Reference link: https://www.guru99.com/jmeter-distributed-testing.html
Step 3: Automation Script setup:
Install any IDE(Eg: Eclipse) and use JUnit as the testing framework and required dependencies.
Identify Windows app Application root page object and replace it with ‘Application Element’ and create a session using WindowsDriver.Below is the sample code snippet.
Once the test case writing is completed, create a jar file.
Step 4: Run from Jmeter Grid :
Place the created test jar file in the given path ‘C:\apache-jmeter-5.1.1\apache-jmeter-5.1.1\lib\junit’ on Master and slave machines.

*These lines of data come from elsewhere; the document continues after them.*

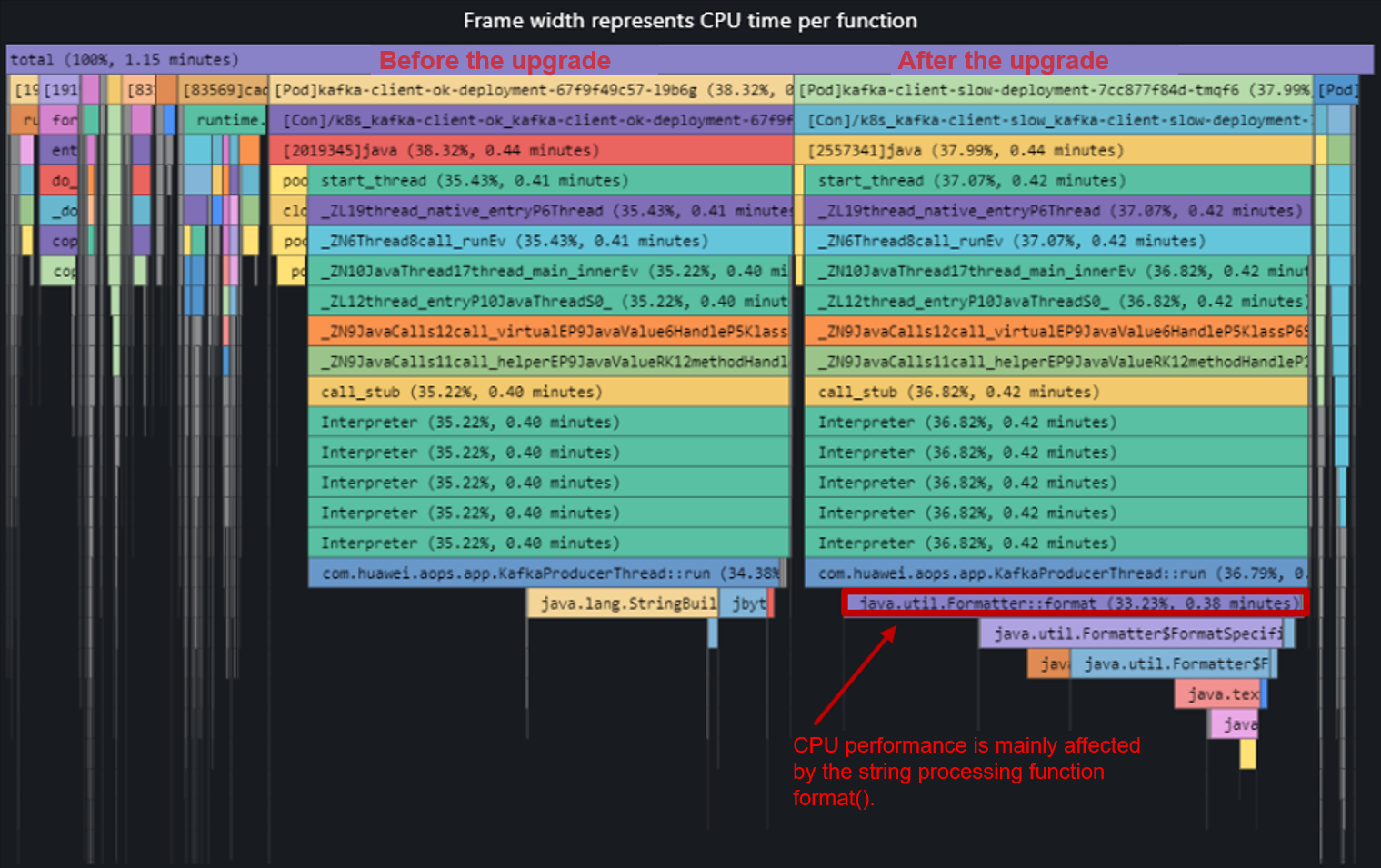Image resolution: width=1381 pixels, height=868 pixels.
Task: Select call_stub frame with 36.82%
Action: point(1056,392)
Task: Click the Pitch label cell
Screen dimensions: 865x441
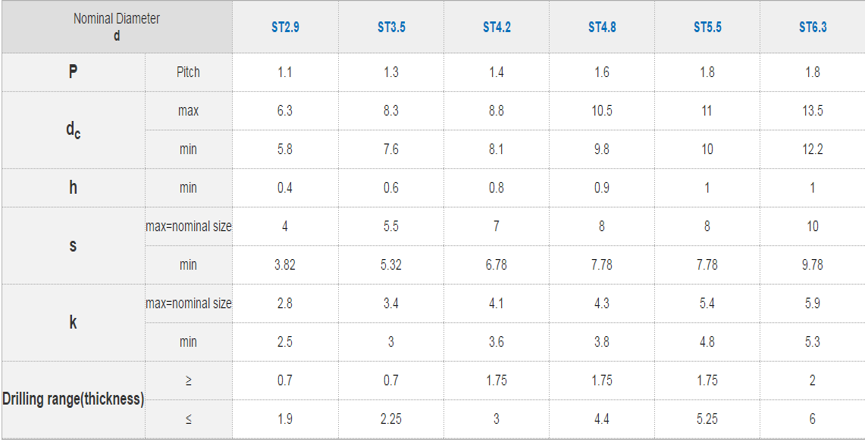Action: [x=189, y=72]
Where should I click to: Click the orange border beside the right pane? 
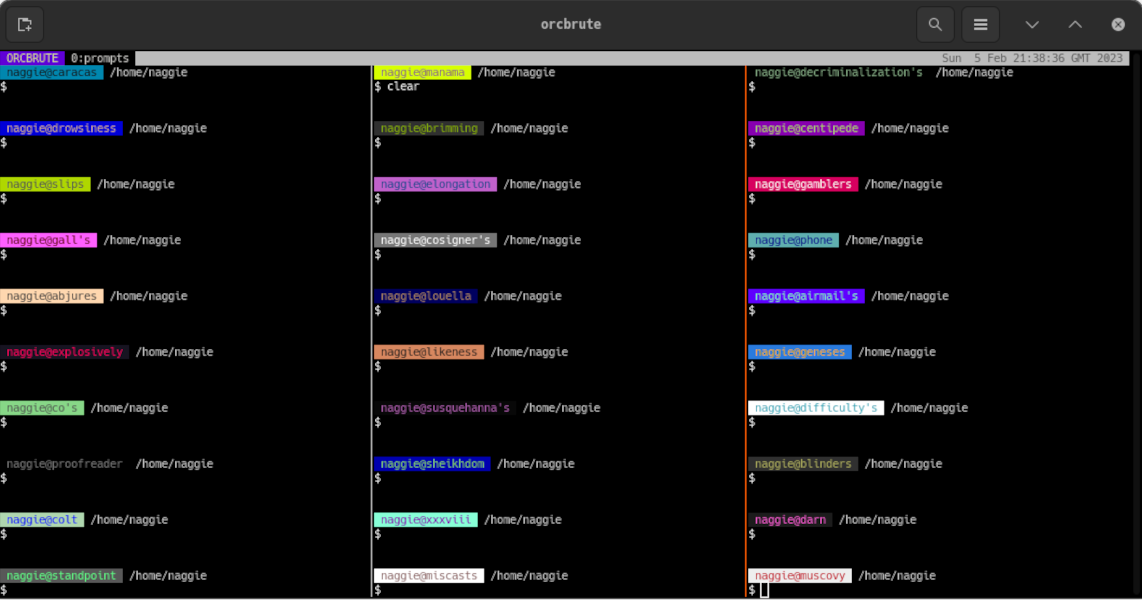pyautogui.click(x=746, y=330)
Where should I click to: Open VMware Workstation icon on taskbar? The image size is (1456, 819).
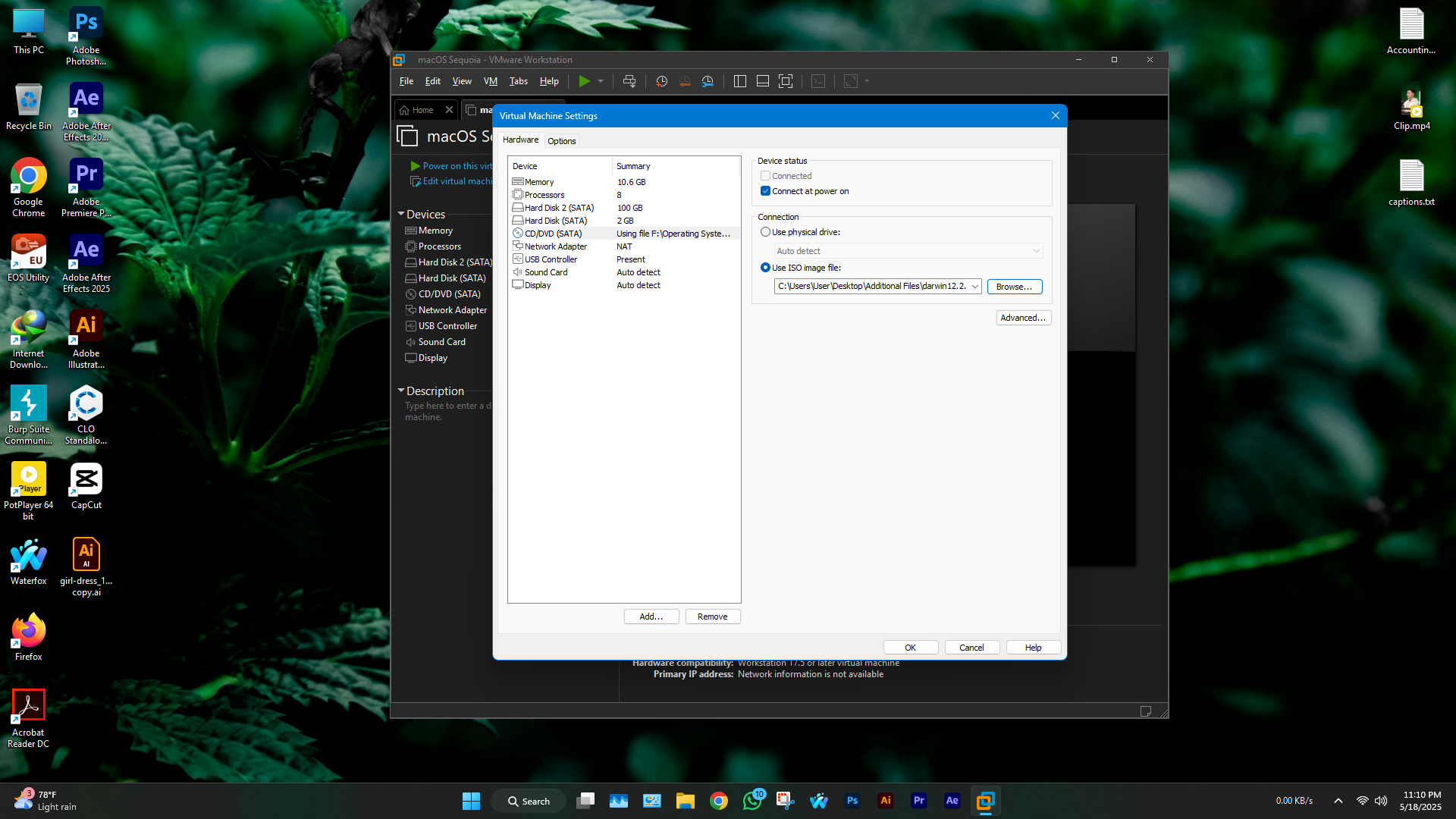pyautogui.click(x=985, y=801)
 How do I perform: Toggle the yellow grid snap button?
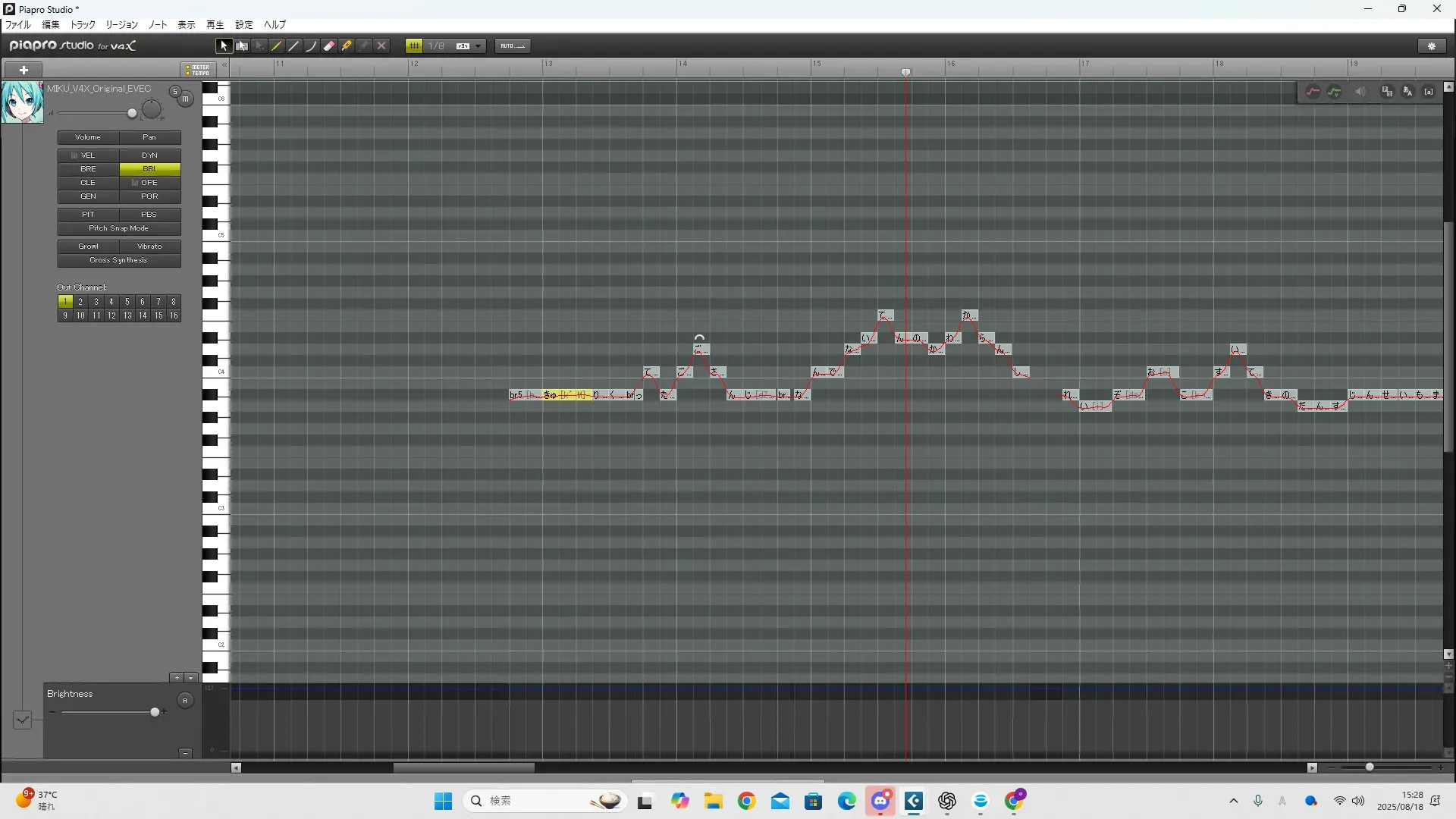[x=413, y=46]
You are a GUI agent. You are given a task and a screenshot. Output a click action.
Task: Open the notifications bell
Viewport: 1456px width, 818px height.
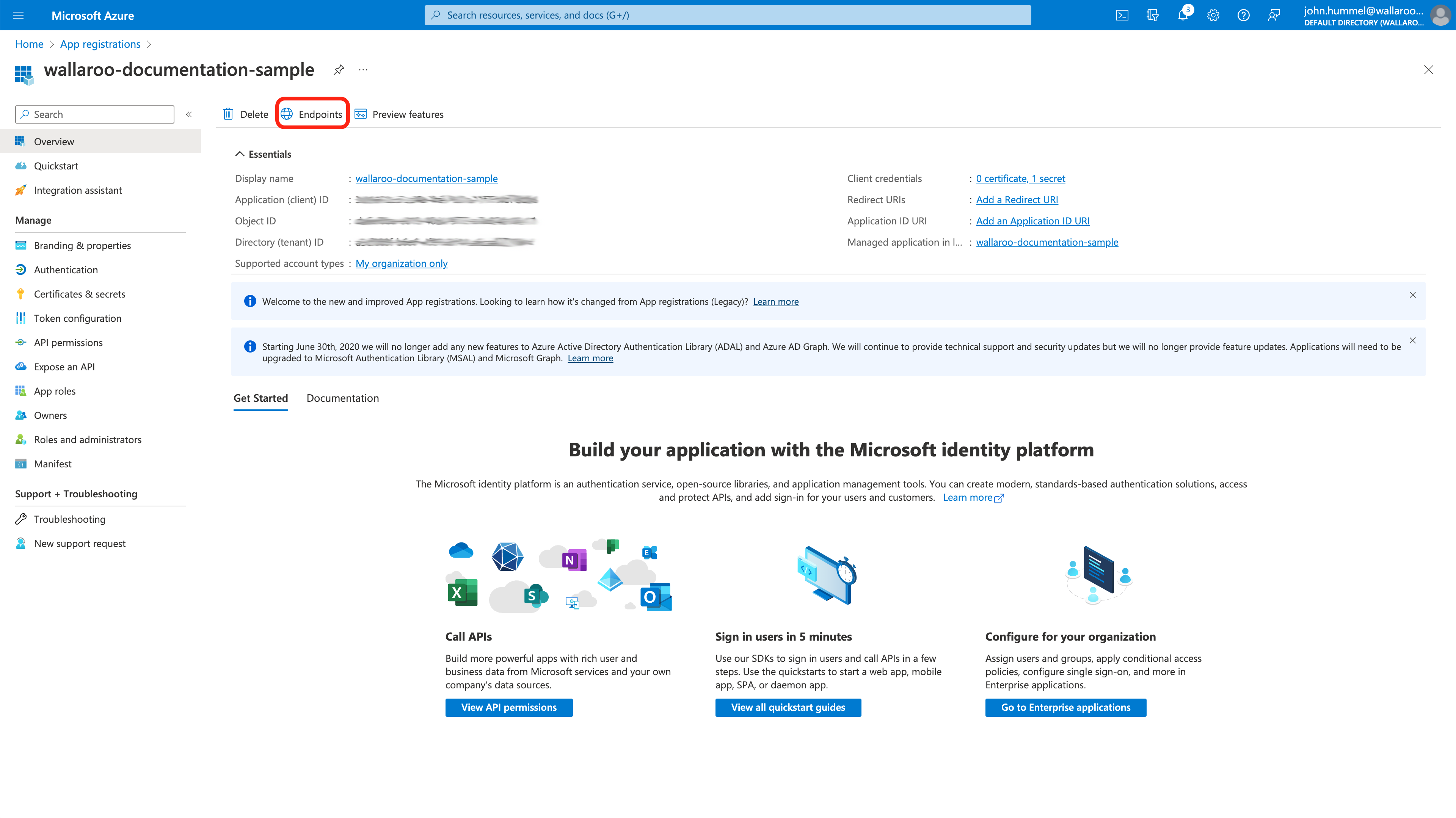tap(1183, 15)
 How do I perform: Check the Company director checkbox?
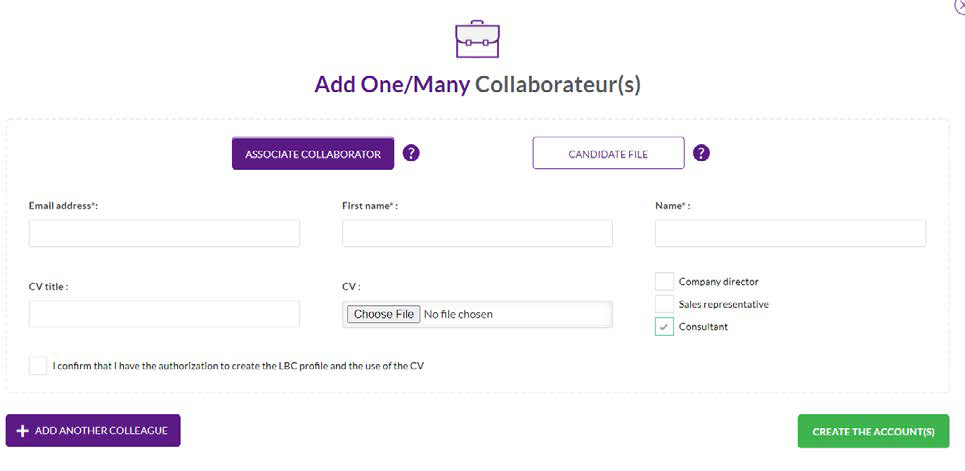[x=664, y=281]
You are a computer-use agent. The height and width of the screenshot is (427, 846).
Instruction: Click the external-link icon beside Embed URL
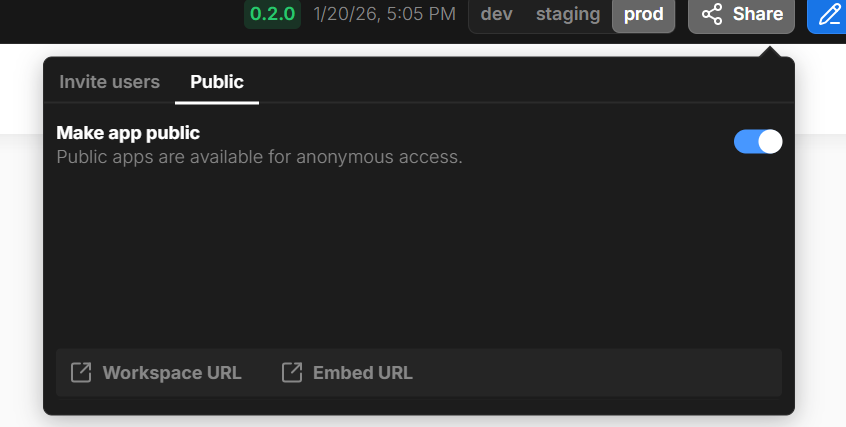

Similarly, all test jar file related dependencies should be placed in the given path C:\apache-jmeter-5.1.1\apache-jmeter-5.1.1\lib
Now take a new Test plan from Jmeter Console installed on Master > Create new thread group > Choose Junit Request sampler > Choose the required package and test methods in Junit request sampler and select JUnit 4 annotations check box.
Add view results tree listener to capture test results.
Now run the test plan from Jmeter Console.
Once the above environment setup is completed, Jmeter measures the elapsed time from just before sending the request to right after the last response has been received. JMeter includes the time elapsed between client and server for a TCP session.
It can generate the report at the end of a load test or on-demand. A request summary graph shows the succeeded and failed requests.